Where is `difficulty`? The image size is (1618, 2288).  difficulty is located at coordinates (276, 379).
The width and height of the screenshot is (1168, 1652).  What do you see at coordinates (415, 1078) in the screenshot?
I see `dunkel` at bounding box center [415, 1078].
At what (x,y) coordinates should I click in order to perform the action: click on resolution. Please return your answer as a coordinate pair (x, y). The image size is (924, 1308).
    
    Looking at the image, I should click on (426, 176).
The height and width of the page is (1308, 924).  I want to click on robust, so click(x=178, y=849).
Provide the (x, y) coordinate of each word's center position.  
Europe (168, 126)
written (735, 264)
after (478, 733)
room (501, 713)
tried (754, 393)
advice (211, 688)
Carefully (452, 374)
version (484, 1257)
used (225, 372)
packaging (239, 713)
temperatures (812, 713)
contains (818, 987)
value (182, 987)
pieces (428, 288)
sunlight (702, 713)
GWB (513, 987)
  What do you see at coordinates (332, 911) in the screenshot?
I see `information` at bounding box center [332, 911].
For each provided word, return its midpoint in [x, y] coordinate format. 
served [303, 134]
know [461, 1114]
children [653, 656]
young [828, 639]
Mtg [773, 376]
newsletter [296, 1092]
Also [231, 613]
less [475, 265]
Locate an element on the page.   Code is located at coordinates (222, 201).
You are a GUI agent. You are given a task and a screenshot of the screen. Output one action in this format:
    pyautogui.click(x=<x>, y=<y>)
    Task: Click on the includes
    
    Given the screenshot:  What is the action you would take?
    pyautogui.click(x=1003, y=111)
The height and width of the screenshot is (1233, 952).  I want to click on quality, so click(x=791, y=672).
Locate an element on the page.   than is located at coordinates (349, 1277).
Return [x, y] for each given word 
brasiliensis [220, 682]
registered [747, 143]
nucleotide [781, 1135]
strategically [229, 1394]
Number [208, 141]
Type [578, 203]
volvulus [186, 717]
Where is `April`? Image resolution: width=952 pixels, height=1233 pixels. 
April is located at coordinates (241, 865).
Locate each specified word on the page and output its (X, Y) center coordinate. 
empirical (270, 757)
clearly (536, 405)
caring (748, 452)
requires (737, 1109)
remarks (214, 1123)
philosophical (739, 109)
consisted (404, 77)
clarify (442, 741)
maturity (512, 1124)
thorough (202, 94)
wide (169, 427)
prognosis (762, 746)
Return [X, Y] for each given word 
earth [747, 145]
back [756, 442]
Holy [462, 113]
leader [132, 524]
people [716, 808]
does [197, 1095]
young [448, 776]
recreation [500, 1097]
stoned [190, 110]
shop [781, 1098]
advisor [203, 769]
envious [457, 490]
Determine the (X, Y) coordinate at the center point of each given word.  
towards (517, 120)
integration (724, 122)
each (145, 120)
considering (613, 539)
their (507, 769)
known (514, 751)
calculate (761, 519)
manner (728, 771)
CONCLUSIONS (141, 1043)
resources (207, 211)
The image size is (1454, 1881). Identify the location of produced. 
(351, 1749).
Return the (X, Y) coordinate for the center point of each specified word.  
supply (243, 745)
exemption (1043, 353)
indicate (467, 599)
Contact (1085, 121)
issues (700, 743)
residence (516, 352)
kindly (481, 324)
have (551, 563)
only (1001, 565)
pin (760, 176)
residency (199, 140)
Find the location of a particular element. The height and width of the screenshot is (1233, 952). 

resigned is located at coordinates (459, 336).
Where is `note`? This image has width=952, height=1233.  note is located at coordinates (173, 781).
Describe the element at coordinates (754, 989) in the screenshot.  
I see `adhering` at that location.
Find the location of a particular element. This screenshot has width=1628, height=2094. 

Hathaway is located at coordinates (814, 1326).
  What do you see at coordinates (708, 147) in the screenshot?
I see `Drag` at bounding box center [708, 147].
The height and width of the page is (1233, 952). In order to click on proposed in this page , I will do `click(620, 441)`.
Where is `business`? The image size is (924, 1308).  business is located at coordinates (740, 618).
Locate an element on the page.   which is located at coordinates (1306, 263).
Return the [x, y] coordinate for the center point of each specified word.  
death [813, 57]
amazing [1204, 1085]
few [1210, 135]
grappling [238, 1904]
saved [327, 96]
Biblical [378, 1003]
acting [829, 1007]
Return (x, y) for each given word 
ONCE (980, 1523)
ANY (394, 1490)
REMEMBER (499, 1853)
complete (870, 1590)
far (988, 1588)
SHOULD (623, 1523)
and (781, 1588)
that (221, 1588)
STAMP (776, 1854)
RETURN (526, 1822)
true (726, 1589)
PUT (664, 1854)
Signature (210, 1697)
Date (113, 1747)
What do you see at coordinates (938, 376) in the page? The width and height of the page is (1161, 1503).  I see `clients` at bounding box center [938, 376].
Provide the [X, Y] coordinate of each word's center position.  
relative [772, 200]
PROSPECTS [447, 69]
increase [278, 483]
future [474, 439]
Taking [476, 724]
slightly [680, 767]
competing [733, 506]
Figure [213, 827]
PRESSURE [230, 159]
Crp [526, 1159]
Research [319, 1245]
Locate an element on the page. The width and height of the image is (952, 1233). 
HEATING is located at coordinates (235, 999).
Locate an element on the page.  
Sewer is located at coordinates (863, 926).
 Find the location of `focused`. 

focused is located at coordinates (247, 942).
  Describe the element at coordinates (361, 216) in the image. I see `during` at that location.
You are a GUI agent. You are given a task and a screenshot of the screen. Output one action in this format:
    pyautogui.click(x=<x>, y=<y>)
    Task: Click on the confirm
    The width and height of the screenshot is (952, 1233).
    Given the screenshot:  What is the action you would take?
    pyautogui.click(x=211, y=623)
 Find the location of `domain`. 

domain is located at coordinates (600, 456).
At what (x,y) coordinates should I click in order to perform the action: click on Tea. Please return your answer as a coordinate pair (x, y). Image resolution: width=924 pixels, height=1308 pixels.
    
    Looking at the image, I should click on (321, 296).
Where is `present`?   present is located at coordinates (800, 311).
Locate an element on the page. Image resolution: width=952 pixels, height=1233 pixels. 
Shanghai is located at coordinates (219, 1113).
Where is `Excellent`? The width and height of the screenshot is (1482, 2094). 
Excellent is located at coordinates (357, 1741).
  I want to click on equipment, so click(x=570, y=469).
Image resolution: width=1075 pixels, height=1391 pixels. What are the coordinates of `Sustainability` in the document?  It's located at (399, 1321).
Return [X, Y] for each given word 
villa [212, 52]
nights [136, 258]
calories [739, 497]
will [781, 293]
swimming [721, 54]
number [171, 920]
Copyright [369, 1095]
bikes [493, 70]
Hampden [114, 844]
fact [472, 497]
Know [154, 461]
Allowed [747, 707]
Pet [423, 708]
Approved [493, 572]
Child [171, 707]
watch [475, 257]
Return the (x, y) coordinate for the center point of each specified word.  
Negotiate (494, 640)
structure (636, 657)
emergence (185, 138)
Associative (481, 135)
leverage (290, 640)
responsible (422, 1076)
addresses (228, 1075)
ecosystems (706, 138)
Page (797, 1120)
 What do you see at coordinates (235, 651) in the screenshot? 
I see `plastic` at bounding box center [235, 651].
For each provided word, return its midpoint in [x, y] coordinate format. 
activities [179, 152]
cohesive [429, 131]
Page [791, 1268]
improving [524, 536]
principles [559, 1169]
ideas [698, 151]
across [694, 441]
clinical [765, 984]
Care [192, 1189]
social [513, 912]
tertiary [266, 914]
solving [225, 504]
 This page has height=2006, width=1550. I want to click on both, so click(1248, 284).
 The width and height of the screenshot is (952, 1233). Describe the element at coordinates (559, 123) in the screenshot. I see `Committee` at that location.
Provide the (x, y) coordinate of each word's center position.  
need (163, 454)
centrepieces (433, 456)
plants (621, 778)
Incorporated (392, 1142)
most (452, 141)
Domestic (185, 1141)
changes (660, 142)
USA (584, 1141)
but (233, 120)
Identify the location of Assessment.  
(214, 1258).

- - -

__Exercise__. Reproduce all of the records above line for line, without changing a single character.

__Full response__.
Where is `difficulty`? The image size is (1618, 2288).  difficulty is located at coordinates (276, 379).
The width and height of the screenshot is (1168, 1652).  What do you see at coordinates (415, 1078) in the screenshot?
I see `dunkel` at bounding box center [415, 1078].
At what (x,y) coordinates should I click in order to perform the action: click on resolution. Please return your answer as a coordinate pair (x, y). The image size is (924, 1308).
    
    Looking at the image, I should click on (426, 176).
The height and width of the page is (1308, 924).  I want to click on robust, so click(x=178, y=849).
Provide the (x, y) coordinate of each word's center position.  
Europe (168, 126)
written (735, 264)
after (478, 733)
room (501, 713)
tried (754, 393)
advice (211, 688)
Carefully (452, 374)
version (484, 1257)
used (225, 372)
packaging (239, 713)
temperatures (812, 713)
contains (818, 987)
value (182, 987)
pieces (428, 288)
sunlight (702, 713)
GWB (513, 987)
  What do you see at coordinates (332, 911) in the screenshot?
I see `information` at bounding box center [332, 911].
For each provided word, return its midpoint in [x, y] coordinate format. 
served [303, 134]
know [461, 1114]
children [653, 656]
young [828, 639]
Mtg [773, 376]
newsletter [296, 1092]
Also [231, 613]
less [475, 265]
Locate an element on the page.   Code is located at coordinates (222, 201).
You are a GUI agent. You are given a task and a screenshot of the screen. Output one action in this format:
    pyautogui.click(x=<x>, y=<y>)
    Task: Click on the includes
    
    Given the screenshot:  What is the action you would take?
    pyautogui.click(x=1003, y=111)
The height and width of the screenshot is (1233, 952).  I want to click on quality, so click(x=791, y=672).
Locate an element on the page.   than is located at coordinates (349, 1277).
Return [x, y] for each given word 
brasiliensis [220, 682]
registered [747, 143]
nucleotide [781, 1135]
strategically [229, 1394]
Number [208, 141]
Type [578, 203]
volvulus [186, 717]
Where is `April`? Image resolution: width=952 pixels, height=1233 pixels. 
April is located at coordinates (241, 865).
Locate each specified word on the page and output its (X, Y) center coordinate. 
empirical (270, 757)
clearly (536, 405)
caring (748, 452)
requires (737, 1109)
remarks (214, 1123)
philosophical (739, 109)
consisted (404, 77)
clarify (442, 741)
maturity (512, 1124)
thorough (202, 94)
wide (169, 427)
prognosis (762, 746)
Return [X, Y] for each given word 
earth [747, 145]
back [756, 442]
Holy [462, 113]
leader [132, 524]
people [716, 808]
does [197, 1095]
young [448, 776]
recreation [500, 1097]
stoned [190, 110]
shop [781, 1098]
advisor [203, 769]
envious [457, 490]
Determine the (X, Y) coordinate at the center point of each given word.  
towards (517, 120)
integration (724, 122)
each (145, 120)
considering (613, 539)
their (507, 769)
known (514, 751)
calculate (761, 519)
manner (728, 771)
CONCLUSIONS (141, 1043)
resources (207, 211)
The image size is (1454, 1881). Identify the location of produced. 
(351, 1749).
Return the (X, Y) coordinate for the center point of each specified word.  
supply (243, 745)
exemption (1043, 353)
indicate (467, 599)
Contact (1085, 121)
issues (700, 743)
residence (516, 352)
kindly (481, 324)
have (551, 563)
only (1001, 565)
pin (760, 176)
residency (199, 140)
Find the location of a particular element. The height and width of the screenshot is (1233, 952). 

resigned is located at coordinates (459, 336).
Where is `note`? This image has width=952, height=1233.  note is located at coordinates (173, 781).
Describe the element at coordinates (754, 989) in the screenshot.  
I see `adhering` at that location.
Find the location of a particular element. This screenshot has width=1628, height=2094. 

Hathaway is located at coordinates (814, 1326).
  What do you see at coordinates (708, 147) in the screenshot?
I see `Drag` at bounding box center [708, 147].
The height and width of the page is (1233, 952). In order to click on proposed in this page , I will do `click(620, 441)`.
Where is `business`? The image size is (924, 1308).  business is located at coordinates (740, 618).
Locate an element on the page.   which is located at coordinates (1306, 263).
Return the [x, y] coordinate for the center point of each specified word.  
death [813, 57]
amazing [1204, 1085]
few [1210, 135]
grappling [238, 1904]
saved [327, 96]
Biblical [378, 1003]
acting [829, 1007]
Return (x, y) for each given word 
ONCE (980, 1523)
ANY (394, 1490)
REMEMBER (499, 1853)
complete (870, 1590)
far (988, 1588)
SHOULD (623, 1523)
and (781, 1588)
that (221, 1588)
STAMP (776, 1854)
RETURN (526, 1822)
true (726, 1589)
PUT (664, 1854)
Signature (210, 1697)
Date (113, 1747)
What do you see at coordinates (938, 376) in the page? The width and height of the page is (1161, 1503).  I see `clients` at bounding box center [938, 376].
Provide the [X, Y] coordinate of each word's center position.  
relative [772, 200]
PROSPECTS [447, 69]
increase [278, 483]
future [474, 439]
Taking [476, 724]
slightly [680, 767]
competing [733, 506]
Figure [213, 827]
PRESSURE [230, 159]
Crp [526, 1159]
Research [319, 1245]
Locate an element on the page. The width and height of the image is (952, 1233). 
HEATING is located at coordinates (235, 999).
Locate an element on the page.  
Sewer is located at coordinates (863, 926).
 Find the location of `focused`. 

focused is located at coordinates (247, 942).
  Describe the element at coordinates (361, 216) in the image. I see `during` at that location.
You are a GUI agent. You are given a task and a screenshot of the screen. Output one action in this format:
    pyautogui.click(x=<x>, y=<y>)
    Task: Click on the confirm
    The width and height of the screenshot is (952, 1233).
    Given the screenshot:  What is the action you would take?
    pyautogui.click(x=211, y=623)
 Find the location of `domain`. 

domain is located at coordinates (600, 456).
At what (x,y) coordinates should I click in order to perform the action: click on Tea. Please return your answer as a coordinate pair (x, y). Image resolution: width=924 pixels, height=1308 pixels.
    
    Looking at the image, I should click on (321, 296).
Where is `present`?   present is located at coordinates (800, 311).
Locate an element on the page. Image resolution: width=952 pixels, height=1233 pixels. 
Shanghai is located at coordinates (219, 1113).
Where is `Excellent`? The width and height of the screenshot is (1482, 2094). 
Excellent is located at coordinates (357, 1741).
  I want to click on equipment, so click(x=570, y=469).
Image resolution: width=1075 pixels, height=1391 pixels. What are the coordinates of `Sustainability` in the document?  It's located at (399, 1321).
Return [X, Y] for each given word 
villa [212, 52]
nights [136, 258]
calories [739, 497]
will [781, 293]
swimming [721, 54]
number [171, 920]
Copyright [369, 1095]
bikes [493, 70]
Hampden [114, 844]
fact [472, 497]
Know [154, 461]
Allowed [747, 707]
Pet [423, 708]
Approved [493, 572]
Child [171, 707]
watch [475, 257]
Return the (x, y) coordinate for the center point of each specified word.  
Negotiate (494, 640)
structure (636, 657)
emergence (185, 138)
Associative (481, 135)
leverage (290, 640)
responsible (422, 1076)
addresses (228, 1075)
ecosystems (706, 138)
Page (797, 1120)
 What do you see at coordinates (235, 651) in the screenshot? 
I see `plastic` at bounding box center [235, 651].
For each provided word, return its midpoint in [x, y] coordinate format. 
activities [179, 152]
cohesive [429, 131]
Page [791, 1268]
improving [524, 536]
principles [559, 1169]
ideas [698, 151]
across [694, 441]
clinical [765, 984]
Care [192, 1189]
social [513, 912]
tertiary [266, 914]
solving [225, 504]
 This page has height=2006, width=1550. I want to click on both, so click(1248, 284).
 The width and height of the screenshot is (952, 1233). Describe the element at coordinates (559, 123) in the screenshot. I see `Committee` at that location.
Provide the (x, y) coordinate of each word's center position.  
need (163, 454)
centrepieces (433, 456)
plants (621, 778)
Incorporated (392, 1142)
most (452, 141)
Domestic (185, 1141)
changes (660, 142)
USA (584, 1141)
but (233, 120)
Identify the location of Assessment.  
(214, 1258).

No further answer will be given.